■ What needs to be done
Copy out each line in the listing below where the word "dialog" appears.

• • • • •

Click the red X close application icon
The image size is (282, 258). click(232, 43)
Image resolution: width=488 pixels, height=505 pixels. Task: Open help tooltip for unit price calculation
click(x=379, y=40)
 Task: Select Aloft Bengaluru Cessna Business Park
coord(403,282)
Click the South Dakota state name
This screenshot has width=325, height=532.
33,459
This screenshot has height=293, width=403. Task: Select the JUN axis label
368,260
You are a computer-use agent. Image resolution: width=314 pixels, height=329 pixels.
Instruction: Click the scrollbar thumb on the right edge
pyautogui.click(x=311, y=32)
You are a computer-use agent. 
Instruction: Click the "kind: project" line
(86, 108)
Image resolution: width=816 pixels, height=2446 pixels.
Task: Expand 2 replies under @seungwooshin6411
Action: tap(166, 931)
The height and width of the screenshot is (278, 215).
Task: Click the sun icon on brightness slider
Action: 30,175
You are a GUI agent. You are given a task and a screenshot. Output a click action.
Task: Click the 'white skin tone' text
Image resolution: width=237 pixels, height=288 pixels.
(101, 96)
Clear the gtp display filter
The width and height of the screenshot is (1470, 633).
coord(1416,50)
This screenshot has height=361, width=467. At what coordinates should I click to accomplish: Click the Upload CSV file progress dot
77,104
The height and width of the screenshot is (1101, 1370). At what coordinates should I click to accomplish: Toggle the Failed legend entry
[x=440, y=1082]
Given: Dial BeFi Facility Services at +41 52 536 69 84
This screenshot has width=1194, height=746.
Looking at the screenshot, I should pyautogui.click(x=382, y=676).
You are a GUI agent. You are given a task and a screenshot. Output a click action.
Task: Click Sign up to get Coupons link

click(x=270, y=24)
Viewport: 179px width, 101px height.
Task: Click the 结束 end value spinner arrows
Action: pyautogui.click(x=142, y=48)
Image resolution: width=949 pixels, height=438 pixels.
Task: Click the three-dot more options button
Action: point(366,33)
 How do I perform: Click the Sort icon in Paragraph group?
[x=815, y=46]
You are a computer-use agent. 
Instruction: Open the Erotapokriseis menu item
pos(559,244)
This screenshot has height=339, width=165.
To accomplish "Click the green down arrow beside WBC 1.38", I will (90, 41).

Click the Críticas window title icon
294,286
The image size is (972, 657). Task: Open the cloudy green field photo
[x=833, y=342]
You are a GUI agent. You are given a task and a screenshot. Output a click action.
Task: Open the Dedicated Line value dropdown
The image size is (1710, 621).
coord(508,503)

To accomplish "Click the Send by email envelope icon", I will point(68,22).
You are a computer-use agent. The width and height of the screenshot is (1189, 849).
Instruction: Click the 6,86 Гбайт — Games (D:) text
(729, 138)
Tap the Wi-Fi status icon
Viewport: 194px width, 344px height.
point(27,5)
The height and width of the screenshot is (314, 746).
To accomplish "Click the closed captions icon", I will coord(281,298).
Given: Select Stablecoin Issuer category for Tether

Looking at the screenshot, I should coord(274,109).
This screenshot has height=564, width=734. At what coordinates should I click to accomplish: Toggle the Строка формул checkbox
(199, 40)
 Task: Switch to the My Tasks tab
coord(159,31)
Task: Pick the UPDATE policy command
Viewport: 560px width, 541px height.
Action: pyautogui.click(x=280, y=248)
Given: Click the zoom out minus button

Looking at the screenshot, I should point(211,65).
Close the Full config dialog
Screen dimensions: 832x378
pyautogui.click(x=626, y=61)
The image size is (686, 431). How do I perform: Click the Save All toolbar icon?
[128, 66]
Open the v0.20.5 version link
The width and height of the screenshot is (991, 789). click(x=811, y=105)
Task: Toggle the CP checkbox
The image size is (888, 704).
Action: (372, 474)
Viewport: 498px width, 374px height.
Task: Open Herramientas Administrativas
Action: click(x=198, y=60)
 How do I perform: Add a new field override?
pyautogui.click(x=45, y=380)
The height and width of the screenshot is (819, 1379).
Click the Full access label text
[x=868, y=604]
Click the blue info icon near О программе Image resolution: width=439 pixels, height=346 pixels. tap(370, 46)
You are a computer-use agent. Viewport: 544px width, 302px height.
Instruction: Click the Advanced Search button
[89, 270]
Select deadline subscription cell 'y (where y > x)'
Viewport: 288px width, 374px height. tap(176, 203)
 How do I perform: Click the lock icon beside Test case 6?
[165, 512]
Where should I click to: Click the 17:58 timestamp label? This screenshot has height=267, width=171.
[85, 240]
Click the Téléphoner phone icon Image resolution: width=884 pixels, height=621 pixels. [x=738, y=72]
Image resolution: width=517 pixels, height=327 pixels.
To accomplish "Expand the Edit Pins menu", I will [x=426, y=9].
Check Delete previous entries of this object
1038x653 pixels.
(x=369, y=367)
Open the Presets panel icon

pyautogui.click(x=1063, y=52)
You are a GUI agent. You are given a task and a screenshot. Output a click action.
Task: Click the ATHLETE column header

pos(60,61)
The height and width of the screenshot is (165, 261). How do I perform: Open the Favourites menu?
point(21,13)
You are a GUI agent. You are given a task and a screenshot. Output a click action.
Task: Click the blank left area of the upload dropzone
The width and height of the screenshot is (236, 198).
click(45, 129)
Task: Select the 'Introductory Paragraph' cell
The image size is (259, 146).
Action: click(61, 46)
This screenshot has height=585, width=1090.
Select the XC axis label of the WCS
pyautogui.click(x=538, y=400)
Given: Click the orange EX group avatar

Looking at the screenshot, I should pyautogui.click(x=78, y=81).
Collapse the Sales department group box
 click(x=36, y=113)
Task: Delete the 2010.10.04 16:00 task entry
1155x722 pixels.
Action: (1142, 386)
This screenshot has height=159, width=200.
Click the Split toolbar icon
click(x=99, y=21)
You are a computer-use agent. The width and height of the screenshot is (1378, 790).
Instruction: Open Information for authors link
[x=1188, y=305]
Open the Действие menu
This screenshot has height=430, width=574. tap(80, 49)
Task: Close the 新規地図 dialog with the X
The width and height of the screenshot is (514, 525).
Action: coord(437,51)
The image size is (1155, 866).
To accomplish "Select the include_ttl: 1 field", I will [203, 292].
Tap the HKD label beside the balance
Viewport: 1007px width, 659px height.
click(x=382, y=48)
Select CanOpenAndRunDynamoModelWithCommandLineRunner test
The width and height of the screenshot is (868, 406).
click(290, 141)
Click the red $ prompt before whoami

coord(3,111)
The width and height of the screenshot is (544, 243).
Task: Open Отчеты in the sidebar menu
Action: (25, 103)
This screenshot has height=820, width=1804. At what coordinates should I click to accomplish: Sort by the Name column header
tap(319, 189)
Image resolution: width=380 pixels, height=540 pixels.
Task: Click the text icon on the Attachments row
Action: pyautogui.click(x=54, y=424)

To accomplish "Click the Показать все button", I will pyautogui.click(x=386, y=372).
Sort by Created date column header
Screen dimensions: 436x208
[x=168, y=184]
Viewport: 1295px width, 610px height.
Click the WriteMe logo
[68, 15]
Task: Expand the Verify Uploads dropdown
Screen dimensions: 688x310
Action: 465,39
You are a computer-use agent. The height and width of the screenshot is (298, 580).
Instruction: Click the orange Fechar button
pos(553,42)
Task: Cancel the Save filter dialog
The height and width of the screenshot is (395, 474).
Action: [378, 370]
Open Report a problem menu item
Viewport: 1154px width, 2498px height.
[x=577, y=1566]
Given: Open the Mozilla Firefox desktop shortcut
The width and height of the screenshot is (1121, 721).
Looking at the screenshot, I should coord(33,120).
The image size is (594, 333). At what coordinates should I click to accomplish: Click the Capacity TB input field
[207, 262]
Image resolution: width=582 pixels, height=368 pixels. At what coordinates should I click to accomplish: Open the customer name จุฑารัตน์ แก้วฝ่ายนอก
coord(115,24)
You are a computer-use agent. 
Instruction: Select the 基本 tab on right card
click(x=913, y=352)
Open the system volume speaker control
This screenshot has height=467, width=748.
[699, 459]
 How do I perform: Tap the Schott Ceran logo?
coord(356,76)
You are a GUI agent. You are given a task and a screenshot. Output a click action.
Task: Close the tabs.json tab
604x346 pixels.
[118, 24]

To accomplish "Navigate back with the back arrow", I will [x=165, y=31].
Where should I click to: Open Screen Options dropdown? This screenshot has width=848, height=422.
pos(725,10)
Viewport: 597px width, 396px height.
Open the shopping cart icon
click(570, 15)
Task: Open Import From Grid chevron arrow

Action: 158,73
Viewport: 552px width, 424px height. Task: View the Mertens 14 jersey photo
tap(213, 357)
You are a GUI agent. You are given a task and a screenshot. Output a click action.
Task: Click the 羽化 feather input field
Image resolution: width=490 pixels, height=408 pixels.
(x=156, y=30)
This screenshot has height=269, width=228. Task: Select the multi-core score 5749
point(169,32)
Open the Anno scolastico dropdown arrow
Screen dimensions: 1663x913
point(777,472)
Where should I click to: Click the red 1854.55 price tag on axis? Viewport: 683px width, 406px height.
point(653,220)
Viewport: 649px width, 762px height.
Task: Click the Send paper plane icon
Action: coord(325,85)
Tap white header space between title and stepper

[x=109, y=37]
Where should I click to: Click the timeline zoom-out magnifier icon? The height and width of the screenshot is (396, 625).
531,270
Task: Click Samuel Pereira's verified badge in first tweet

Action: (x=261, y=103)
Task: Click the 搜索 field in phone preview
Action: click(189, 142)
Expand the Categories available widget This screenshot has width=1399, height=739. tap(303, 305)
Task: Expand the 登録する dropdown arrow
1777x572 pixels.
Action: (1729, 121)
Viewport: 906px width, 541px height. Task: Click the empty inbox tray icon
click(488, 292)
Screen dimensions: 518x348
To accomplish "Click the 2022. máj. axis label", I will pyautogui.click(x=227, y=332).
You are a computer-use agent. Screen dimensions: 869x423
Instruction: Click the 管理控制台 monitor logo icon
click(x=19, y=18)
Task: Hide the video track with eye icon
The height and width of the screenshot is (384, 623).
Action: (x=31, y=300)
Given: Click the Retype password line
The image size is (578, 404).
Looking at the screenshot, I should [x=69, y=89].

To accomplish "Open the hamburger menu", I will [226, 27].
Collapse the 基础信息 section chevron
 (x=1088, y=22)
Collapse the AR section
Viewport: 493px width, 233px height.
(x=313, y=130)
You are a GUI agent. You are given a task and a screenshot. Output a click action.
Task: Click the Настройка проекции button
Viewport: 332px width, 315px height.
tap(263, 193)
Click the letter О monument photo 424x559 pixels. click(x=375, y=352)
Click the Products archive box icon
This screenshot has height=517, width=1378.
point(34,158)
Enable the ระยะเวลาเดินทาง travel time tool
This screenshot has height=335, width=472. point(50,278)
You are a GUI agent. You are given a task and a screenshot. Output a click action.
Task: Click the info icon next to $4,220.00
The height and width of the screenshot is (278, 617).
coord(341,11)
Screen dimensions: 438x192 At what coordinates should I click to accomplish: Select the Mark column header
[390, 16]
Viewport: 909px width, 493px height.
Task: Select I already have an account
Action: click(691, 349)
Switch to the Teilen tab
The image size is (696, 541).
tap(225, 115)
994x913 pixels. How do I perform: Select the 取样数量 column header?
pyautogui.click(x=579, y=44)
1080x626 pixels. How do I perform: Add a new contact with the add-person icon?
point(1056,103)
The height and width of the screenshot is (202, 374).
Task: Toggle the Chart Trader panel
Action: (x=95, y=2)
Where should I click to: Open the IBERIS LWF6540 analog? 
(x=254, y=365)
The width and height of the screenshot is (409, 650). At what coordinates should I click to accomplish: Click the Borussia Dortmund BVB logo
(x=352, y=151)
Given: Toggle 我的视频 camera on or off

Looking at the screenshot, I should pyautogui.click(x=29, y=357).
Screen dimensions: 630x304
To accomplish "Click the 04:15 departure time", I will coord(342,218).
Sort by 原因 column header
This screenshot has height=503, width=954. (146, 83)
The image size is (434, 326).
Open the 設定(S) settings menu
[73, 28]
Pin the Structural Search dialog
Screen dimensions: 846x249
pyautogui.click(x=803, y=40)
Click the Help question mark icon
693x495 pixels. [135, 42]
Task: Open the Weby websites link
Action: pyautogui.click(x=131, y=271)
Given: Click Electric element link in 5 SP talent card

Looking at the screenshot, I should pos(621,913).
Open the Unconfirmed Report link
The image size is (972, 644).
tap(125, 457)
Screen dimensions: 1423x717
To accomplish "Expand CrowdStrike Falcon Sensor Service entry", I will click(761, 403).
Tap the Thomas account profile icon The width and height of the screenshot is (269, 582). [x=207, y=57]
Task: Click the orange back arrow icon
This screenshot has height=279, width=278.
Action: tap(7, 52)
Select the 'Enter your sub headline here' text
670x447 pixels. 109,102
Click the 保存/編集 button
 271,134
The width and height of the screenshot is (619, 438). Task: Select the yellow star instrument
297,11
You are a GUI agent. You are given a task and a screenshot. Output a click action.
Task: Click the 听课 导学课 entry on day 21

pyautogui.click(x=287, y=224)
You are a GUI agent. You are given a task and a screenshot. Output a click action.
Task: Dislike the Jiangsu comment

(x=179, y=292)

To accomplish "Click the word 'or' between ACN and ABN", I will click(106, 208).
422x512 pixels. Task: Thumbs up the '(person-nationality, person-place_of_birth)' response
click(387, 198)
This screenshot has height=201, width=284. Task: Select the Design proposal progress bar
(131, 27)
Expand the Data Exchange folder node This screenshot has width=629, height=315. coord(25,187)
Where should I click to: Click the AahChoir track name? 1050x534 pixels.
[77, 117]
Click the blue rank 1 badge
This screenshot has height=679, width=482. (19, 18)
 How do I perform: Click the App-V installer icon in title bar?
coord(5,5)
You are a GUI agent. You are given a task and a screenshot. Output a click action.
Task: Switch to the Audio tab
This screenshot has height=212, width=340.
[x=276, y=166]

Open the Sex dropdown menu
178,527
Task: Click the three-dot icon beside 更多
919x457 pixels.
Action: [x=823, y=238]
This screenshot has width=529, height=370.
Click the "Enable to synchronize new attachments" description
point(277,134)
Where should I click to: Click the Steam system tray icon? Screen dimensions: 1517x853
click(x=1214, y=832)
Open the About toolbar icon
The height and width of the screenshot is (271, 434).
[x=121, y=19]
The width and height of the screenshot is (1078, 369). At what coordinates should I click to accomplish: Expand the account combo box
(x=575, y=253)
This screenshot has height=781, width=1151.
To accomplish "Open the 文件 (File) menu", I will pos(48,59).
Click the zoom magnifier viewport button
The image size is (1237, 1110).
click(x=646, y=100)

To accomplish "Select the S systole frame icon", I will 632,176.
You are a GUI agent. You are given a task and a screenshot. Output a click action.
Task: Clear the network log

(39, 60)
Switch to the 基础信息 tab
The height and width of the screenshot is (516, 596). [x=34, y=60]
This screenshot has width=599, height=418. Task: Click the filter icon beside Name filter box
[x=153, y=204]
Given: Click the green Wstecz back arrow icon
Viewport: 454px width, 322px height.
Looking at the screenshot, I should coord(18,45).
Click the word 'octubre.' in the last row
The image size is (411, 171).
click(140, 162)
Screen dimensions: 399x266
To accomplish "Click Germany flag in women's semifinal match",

• • • • •

■ Solution to this problem
Close the Full config dialog
Task: Close the 新規地図 dialog with the X
Task: Cancel the Save filter dialog
Pin the Structural Search dialog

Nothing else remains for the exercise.